## Notebook 4: TTS Workflow

We have the exact podcast transcripts ready now to generate our audio for the Podcast.

In this notebook, we will learn how to generate Audio using both [lucasnewman/f5-tts-mlx](https://huggingface.co/lucasnewman/f5-tts-mlx) models first. 
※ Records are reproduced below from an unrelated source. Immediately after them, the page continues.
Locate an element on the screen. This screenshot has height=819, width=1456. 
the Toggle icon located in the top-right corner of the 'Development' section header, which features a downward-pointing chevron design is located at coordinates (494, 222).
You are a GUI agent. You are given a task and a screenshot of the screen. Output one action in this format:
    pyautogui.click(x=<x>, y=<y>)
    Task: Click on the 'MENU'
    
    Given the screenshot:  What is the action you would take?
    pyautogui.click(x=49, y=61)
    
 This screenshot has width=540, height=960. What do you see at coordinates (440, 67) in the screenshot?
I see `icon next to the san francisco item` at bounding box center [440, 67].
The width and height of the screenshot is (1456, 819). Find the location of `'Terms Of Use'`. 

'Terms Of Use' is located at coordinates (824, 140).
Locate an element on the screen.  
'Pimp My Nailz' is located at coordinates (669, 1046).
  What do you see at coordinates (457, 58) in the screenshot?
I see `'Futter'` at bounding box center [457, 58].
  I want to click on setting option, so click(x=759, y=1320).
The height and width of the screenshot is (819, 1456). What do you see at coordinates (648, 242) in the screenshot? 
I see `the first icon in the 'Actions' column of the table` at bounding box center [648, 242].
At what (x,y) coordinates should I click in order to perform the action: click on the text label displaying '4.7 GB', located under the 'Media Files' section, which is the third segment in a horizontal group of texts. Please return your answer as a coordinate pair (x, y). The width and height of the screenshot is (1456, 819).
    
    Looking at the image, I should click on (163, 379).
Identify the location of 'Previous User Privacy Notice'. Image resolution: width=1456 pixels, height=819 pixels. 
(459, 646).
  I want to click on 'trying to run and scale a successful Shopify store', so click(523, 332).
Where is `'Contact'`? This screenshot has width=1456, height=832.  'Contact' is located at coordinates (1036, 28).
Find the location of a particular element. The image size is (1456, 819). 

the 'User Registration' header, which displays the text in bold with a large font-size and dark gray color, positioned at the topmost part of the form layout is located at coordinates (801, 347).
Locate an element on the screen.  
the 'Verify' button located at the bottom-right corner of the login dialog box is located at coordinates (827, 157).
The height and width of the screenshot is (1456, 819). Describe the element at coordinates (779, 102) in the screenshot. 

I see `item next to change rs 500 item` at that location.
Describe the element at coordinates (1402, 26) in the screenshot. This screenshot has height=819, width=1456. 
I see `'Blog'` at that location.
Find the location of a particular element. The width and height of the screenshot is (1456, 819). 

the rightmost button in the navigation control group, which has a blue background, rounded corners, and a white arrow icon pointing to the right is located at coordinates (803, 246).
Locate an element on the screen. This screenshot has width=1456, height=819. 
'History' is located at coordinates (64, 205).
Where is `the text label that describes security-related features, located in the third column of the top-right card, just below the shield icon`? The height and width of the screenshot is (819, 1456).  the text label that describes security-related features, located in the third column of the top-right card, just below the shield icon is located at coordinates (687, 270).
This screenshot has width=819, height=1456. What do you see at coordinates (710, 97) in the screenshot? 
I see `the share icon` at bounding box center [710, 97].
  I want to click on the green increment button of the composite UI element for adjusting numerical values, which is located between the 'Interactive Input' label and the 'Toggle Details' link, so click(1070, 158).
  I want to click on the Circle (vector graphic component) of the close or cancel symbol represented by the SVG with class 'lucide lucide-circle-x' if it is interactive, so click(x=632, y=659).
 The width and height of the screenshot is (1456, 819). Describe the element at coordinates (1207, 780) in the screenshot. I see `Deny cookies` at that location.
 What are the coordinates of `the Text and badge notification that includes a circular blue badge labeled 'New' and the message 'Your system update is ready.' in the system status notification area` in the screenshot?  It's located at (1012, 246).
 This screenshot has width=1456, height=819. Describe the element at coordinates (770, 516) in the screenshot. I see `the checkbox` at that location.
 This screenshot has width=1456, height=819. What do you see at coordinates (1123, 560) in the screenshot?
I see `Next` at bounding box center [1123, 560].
After that, we will use the output from Notebook 3 to generate our complete podcast

In [3]:
import IPython.display as ipd
from f5_tts_mlx.generate import generate, SAMPLE_RATE
from tqdm import tqdm


### Testing the Audio Generation

Let's try generating audio using the models to understand how they work. 

#### F5 TTS MLX Model

Let's try using the Model first and generate a short segment voice.

In [2]:
TEST_AUDIO_FILE = "./resources/f5_tts_mlx_test_audio.wav"
MODEL = "lucasnewman/f5-tts-mlx"

In [3]:
# Define text and description
text_prompt = """
Exactly! And the distillation part is where you take a LARGE-model,and compress-it down into a smaller, more efficient model that can run on devices with limited resources.
"""

generate(
    generation_text=text_prompt,
    model_name=MODEL,
    output_path=TEST_AUDIO_FILE
)

In [4]:
# Play audio in notebook
ipd.Audio(TEST_AUDIO_FILE, rate=SAMPLE_RATE)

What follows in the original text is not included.